- Opening Delimiter -
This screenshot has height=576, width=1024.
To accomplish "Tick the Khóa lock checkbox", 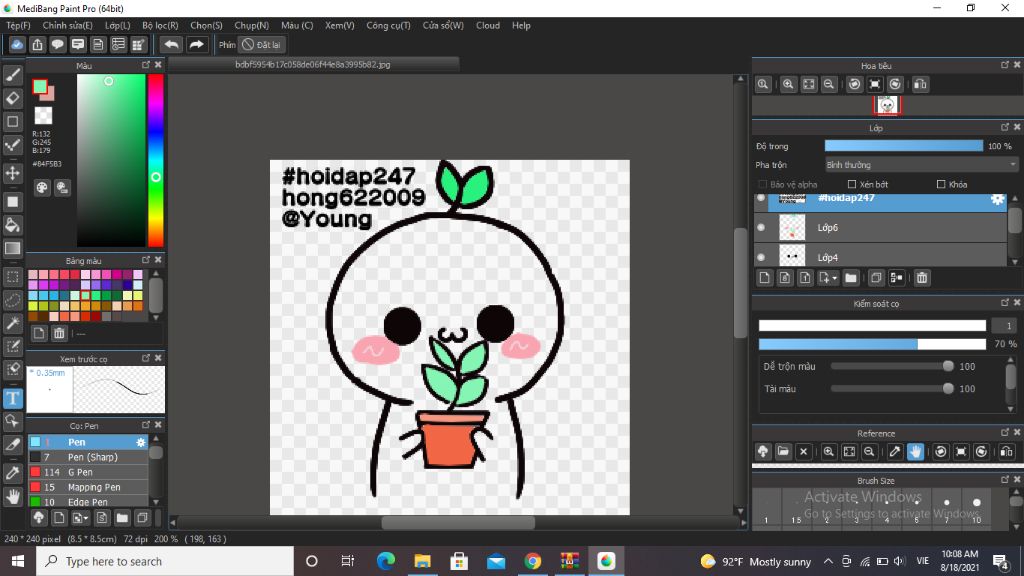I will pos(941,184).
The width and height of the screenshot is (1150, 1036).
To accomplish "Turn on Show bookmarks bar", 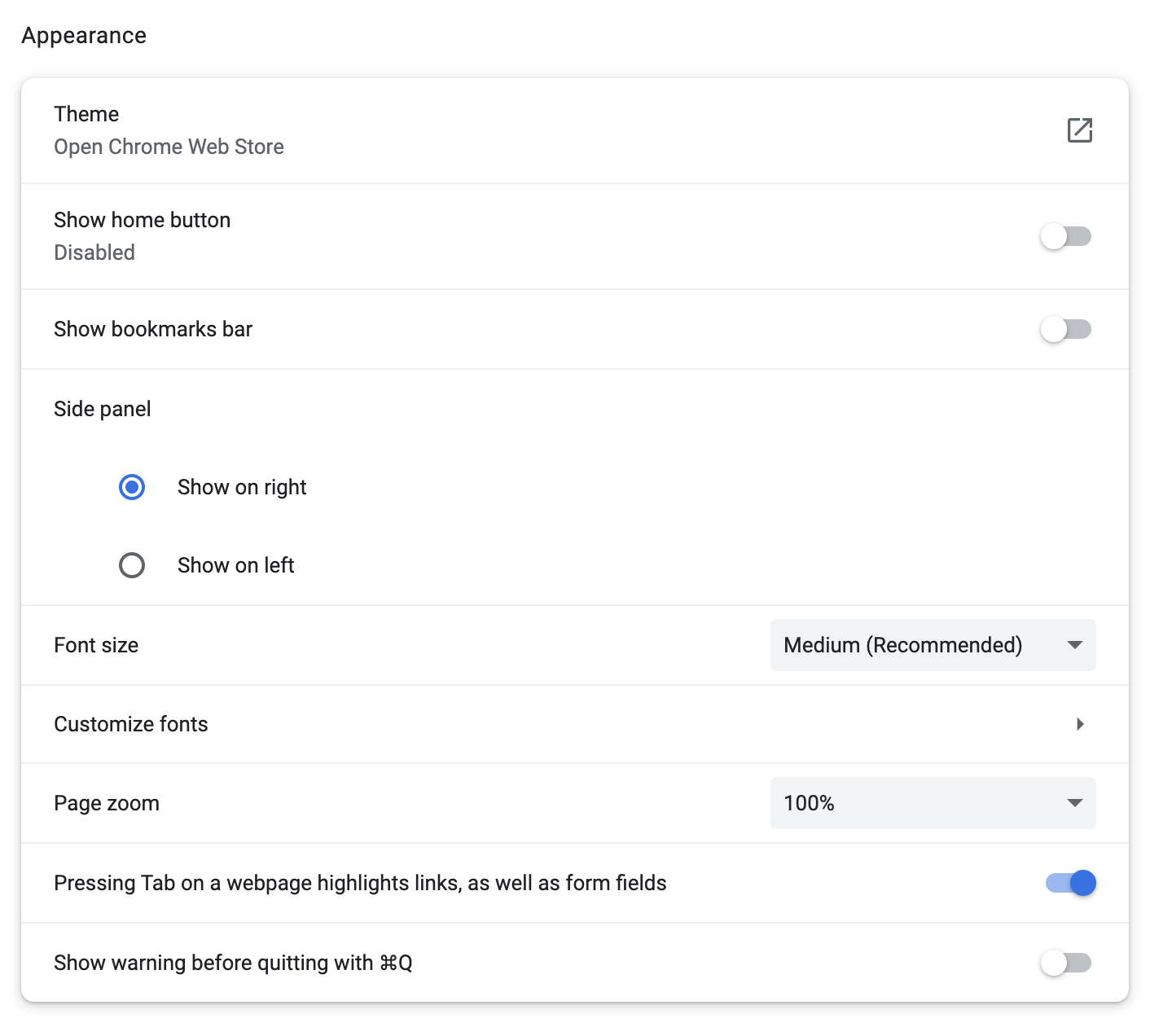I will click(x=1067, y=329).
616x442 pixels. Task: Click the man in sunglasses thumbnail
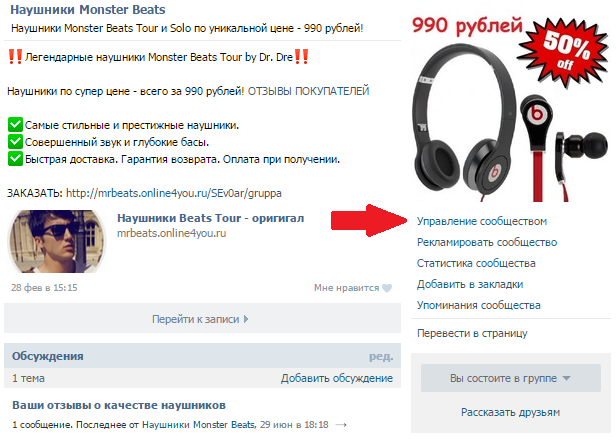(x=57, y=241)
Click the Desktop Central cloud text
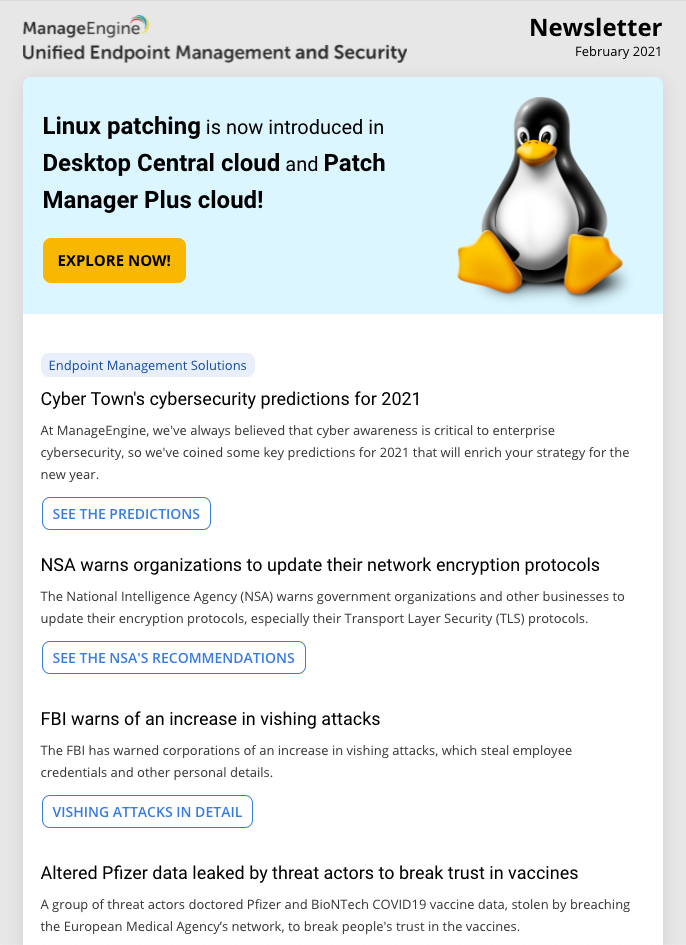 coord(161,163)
- Closing Delimiter -
- Opening Delimiter -
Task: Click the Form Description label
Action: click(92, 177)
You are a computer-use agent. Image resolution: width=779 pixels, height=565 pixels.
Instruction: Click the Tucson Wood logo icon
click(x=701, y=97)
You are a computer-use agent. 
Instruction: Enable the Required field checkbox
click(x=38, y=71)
- Closing Delimiter -
To do
Locate the word "width" in the records and collect each line it appears in.

Answer to the exercise
This screenshot has height=576, width=1024.
The width and height of the screenshot is (1150, 1036).
You are a computer-use agent. Image resolution: width=779 pixels, height=565 pixels.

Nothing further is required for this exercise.